3.10 Immunohistochemistry

The Human Protein Atlas website (https://www.proteinatlas.org) provided IHC staining data, which was a collection focused on proteome, transcriptome, and systems biology that could map tumors, cells, and tissues. HPA achieved IHC staining of PTCD1 in cancer tissues and normal tissues and discovered that its protein levels of PTCD1 of ccRCC cases were considerably higher than normal tissues (Fig. 10k, l).

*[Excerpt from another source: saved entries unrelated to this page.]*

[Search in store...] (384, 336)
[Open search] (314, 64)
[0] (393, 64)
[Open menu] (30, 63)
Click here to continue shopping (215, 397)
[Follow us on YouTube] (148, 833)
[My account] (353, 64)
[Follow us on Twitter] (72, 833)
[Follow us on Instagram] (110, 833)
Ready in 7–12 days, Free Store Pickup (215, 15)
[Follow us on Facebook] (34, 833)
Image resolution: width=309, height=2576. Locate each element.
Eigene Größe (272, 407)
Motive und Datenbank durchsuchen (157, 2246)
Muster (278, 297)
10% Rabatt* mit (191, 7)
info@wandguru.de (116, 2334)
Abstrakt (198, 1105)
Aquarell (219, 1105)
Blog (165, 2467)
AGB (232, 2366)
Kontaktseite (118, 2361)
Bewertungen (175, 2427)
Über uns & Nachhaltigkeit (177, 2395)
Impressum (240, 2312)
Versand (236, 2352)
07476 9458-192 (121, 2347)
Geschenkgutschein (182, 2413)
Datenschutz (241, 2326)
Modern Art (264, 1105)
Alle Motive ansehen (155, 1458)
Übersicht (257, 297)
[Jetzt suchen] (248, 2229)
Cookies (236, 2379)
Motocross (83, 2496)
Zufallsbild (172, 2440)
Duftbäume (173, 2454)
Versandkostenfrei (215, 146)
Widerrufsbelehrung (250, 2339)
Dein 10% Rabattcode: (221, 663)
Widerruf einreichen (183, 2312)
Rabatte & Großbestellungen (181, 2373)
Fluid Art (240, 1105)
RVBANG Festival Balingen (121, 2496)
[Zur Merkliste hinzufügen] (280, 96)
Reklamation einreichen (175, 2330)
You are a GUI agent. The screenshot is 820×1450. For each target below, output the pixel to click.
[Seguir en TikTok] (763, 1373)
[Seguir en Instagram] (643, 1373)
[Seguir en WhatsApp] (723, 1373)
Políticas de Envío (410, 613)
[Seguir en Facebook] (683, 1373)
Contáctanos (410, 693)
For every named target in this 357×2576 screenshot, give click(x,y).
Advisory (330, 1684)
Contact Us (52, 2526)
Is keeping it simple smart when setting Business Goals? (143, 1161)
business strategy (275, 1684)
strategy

3.11 Upregulation of PTCD1 promoted the proliferation, migration and invasion of ccRCC cells

We transfected the PTCD1 vector into 786o and ACHN cells, which showed a relatively low expression of PTCD1, to upregulate PTCD1 expression (Fig. 11a, b). We found that upregulation of PTCD1 markedly increased the proliferation and viability of 786o and ACHN cells (Fig. 11c–f). Transwell invasion assay revealed that upregulation of PTCD1 also promoted the invasive ability of 786o and ACHN cells (Fig. 11g, h). Wound-healing assays showed that PTCD1 overexpression significantly increased 786o and ACHN cell migrations, compared to the negative control groups (Fig. 11i, j). Colony formation assays showed that upregulation of PTCD1 distinctly generated more colonies compared with the negative control cells (Fig. 11k, l). Thus, PTCD1 accelerated the proliferation, migration and invasion of ccRCC cells.

Fig. 11

Overexpression of PTCD1 promoted the proliferation, viability, migration and invasion of ccRCC cells in vitro. Expression levels of PTCD1 mRNA in HK-2 and four ccRCC cell lines were detected by qRT-PCR (a). qRT-PCR revealed that PTCD1 was markedly upregulated by pLV-PTCD1 in the 786o and ACHN cells (b). Upregulation of PTCD1 markedly promoted the proliferation (c, d) and viability (e, f) of 786o and ACHN cells; Transwell invasion assays accessing the invasive ability of 786o and ACHN cells (g, h); Wound-healing assays accessing the invasive ability of 786o and ACHN cells (i, j); Colony formation assays showed the more colonies in pLV-PTCD1 cells than LV-NC cells (k, l); Upregulation of PTCD1 increased the level of β‐catenin, and contributed the phosphorylation of AKT at Ser473, GSK-3β at Ser9 (M). *p < 0.05; **p < 0.01; ***p < 0.001

3.12 PTCD1 was a positive regulator of the Akt/GSK‐3β/β-catenin pathway

To gain insight into the PTCD1-mediated effects in ccRCC, based on the TCGA cohort-associated pathway of enrichment, we assessed the role of PTCD1 in regulating Akt/GSK‐3β/β-catenin pathway in 786o and ACHN cell lines (Fig. 11m). The results identified that upregulation of PTCD1 strikingly increased the level of β‐catenin, which was reported that it can regulate TCF/LEF-mediated transcriptional activity. Upregulation of PTCD1 also increased the phosphorylation of AKT at Ser473 and GSK-3β at Ser9, indicating that PTCD1 promoted the activation of AKT/GSK-3β, which has been proved that it contributed significantly to tumor initiation and progression in ccRCC. Collectively, our findings implied that PTCD1 promotes the Wnt/β-catenin pathway by regulating AKT/GSK-3β.